When I create a table with a SERIAL primary key using this DDL:
CREATE TABLE public.test_change_column (
id SERIAL PRIMARY KEY NOT NULL
)
I get a sequence called 'test_change_column_id_seq' and gives the column id a default value of nextval('test_change_column_id_seq'::regclass)
If I create a table without SERIAL and a primary key using this DDL:
CREATE TABLE public.test_change_column (
id INTEGER PRIMARY KEY NOT NULL GENERATED ALWAYS AS IDENTITY,
)
The creates the sequence but the default value of id is not set to nextval('test_change_column_id_seq'::regclass). Instead the is_identity column is set to "YES".

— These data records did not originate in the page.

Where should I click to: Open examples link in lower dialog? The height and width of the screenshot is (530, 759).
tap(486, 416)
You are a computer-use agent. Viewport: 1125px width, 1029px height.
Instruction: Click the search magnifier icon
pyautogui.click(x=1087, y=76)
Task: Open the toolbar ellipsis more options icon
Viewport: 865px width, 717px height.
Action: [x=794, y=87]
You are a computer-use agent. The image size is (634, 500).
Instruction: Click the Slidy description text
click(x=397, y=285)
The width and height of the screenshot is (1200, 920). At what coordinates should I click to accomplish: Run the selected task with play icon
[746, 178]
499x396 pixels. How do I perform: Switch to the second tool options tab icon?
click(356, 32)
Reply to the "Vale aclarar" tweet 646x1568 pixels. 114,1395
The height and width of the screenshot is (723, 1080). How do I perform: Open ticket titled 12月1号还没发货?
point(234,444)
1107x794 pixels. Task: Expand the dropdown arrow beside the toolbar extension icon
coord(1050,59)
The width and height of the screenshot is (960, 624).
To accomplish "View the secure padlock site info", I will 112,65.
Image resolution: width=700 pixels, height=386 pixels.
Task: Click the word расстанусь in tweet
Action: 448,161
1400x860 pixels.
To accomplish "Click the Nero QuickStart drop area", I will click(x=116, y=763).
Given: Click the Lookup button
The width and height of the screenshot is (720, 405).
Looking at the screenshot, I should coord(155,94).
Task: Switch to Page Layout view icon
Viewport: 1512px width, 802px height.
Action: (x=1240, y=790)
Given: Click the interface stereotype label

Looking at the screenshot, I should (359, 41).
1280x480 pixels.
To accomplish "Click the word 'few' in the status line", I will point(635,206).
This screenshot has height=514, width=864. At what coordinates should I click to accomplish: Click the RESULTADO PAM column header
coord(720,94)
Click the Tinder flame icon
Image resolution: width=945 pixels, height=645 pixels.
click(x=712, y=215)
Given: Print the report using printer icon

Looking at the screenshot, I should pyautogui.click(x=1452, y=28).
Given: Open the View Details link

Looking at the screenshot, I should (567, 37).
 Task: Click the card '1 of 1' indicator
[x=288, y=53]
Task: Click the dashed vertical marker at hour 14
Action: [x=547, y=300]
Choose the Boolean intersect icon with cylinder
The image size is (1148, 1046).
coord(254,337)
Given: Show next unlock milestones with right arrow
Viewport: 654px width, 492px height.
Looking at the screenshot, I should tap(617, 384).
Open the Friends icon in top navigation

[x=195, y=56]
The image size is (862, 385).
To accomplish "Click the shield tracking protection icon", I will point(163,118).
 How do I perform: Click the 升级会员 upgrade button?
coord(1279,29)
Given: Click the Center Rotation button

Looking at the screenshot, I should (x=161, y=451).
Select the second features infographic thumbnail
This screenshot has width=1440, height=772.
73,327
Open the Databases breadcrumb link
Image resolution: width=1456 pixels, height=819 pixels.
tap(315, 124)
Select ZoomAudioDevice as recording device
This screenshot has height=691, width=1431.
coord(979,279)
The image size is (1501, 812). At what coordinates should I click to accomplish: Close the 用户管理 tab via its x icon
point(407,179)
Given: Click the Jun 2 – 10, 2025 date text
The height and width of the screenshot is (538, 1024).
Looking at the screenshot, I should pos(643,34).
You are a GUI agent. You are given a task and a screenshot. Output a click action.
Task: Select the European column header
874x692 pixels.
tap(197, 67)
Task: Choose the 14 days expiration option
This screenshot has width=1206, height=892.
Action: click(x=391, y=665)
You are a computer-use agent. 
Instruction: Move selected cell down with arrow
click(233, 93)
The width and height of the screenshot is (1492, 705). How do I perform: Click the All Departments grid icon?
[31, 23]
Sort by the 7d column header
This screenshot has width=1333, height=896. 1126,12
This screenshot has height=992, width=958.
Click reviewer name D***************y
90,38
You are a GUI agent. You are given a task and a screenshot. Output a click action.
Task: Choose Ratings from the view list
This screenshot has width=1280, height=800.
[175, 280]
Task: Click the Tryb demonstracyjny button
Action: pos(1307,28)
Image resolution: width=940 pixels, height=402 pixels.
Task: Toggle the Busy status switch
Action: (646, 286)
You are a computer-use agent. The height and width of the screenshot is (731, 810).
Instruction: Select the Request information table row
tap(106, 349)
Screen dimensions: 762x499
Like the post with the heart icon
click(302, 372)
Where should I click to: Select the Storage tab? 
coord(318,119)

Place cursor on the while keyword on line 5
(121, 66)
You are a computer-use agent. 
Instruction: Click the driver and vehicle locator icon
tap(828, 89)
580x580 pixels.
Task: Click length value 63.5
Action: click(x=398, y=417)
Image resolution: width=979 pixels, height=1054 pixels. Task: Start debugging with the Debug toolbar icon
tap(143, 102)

If you create the column without an autoincrement, you cannot add it at a later stage using the SERIAL:
ALTER TABLE public.test_change_column ALTER COLUMN id TYPE serial;
this results in the error "type "serial" does not exist".
Using the IDENTITY method, you can add the auto increment using this DDL:
ALTER TABLE public.test_change_column ALTER COLUMN id ADD GENERATED BY DEFAULT AS IDENTITY;
This SQL will show how postgres stores the metadata for the 2 different methods:
SELECT column_name, column_default, is_identity
FROM information_schema.columns
WHERE table_name = 'test_change_column';
When it comes removing an auto increment, the auto increment is deleted differently depending on whether you used serial or identity.
If the auto increment was created using the serial type, you have to ALTER COLUMN id DROP DEFAULT. This does not delete the associated sequence table.
If the auto increment was created using IDENTITY, you have to ALTER COLUMN id DROP IDENTITY. This also removes the sequence table.